* Passage *
Start

Gary's currently remodelling my daughter's master bathroom, and brings me #4, my gift to him, to play for the 5 days I'm there. The sound has opened up, it's loud, has good sustain, and has an amazingly good balance from bass to mid-range to treble.
I don't have the words, the musical expertise, or the good enough hearing to adequately describe the sound. It's different from my daily-player #3 build which was X-braced but otherwise identical in form and materials. The ladder braced #4 seems less focused, or maybe not as clear in individual notes – not bad, but just different somehow.
Gary has a friend and neighbor, Tjarko (you say char-ko) Jeen, a Dutchman, who Gary tells me in confidence is considered to be one of the 10 best rockabilly guitarists in the world. Tjarko has played my #4 at various times since I gave it to Gary, and likes it.
Tjarko gigs with a flat pick on electric guitars but on Monday after lunch he sits down with #4 in my daughter's breakfast nook and, fingerpicking, launches into an up-tempo, syncopated country-bluesy thing worthy of Blind Blake, which sets Pam to dancing in the kitchen with our granddaughters and puts a big grin on everyone's face. I'm far from thinking of myself as a luthier, but that's about as splendid a validation of my work as one could get. Mp3 of Tjarko playing #4 attached. He says straight into Garage Band, with no effects.

End

* Written tasks *
a – Answer these questions from the passage about guitar #4, one answer per line:
(i) How was the #3 build braced?
(ii) What nationality is Tjarko Jeen?
(iii) Where does Tjarko sit down with #4 on Monday after lunch?
b – Repeat the part of the passage about guitar #4 starting at "Gary has a friend" and ending at "and likes it.", word for word.

* Available data *
Start

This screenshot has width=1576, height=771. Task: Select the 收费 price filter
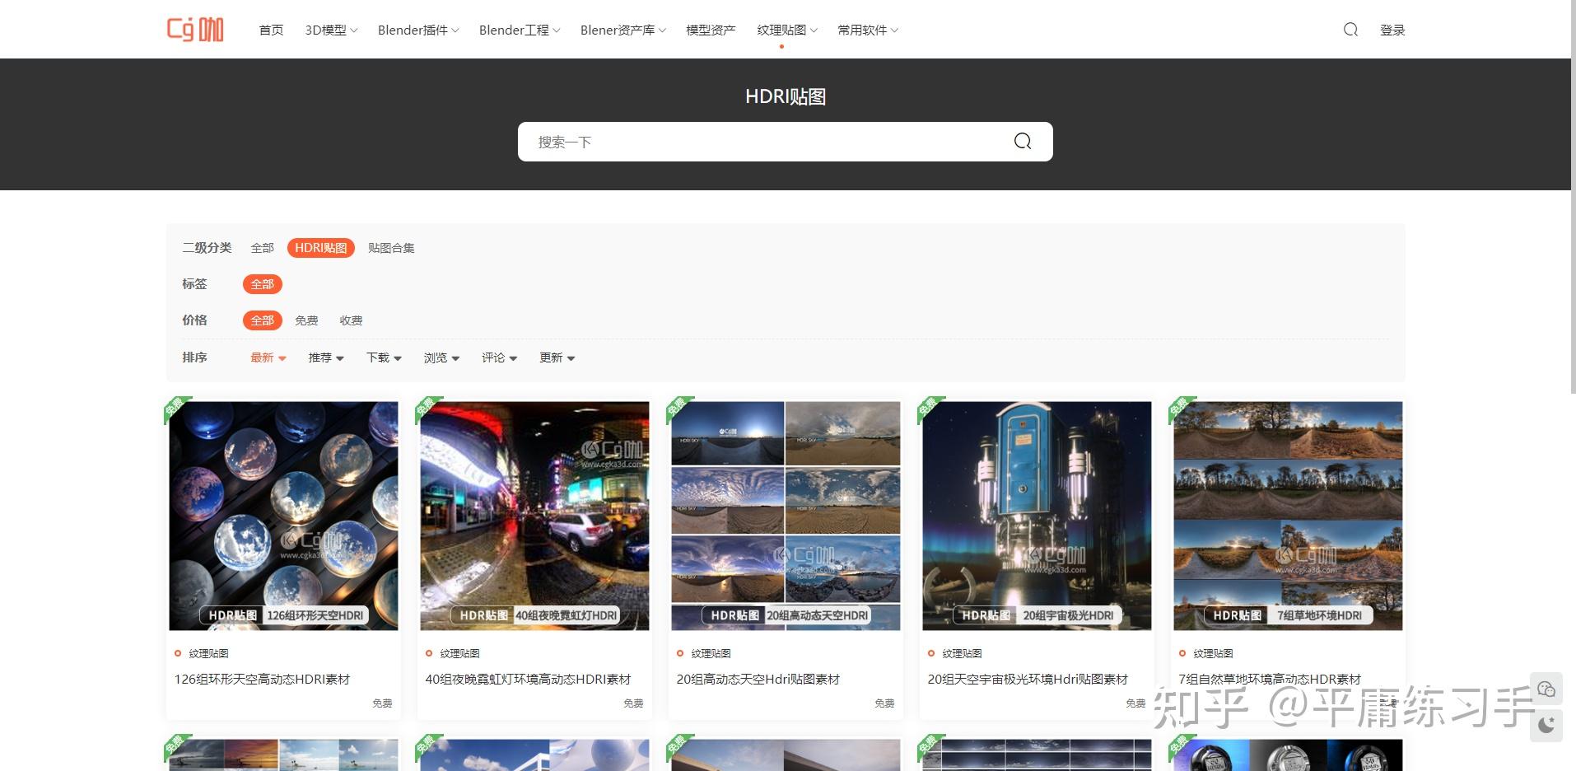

End

* Answers in order *
a –
(i) It was X-braced.
(ii) He is Dutch.
(iii) In the breakfast nook of the writer's daughter.

b –
Gary has a friend and neighbor, Tjarko (you say char-ko) Jeen, a Dutchman, who Gary tells me in confidence is considered to be one of the 10 best rockabilly guitarists in the world. Tjarko has played my #4 at various times since I gave it to Gary, and likes it.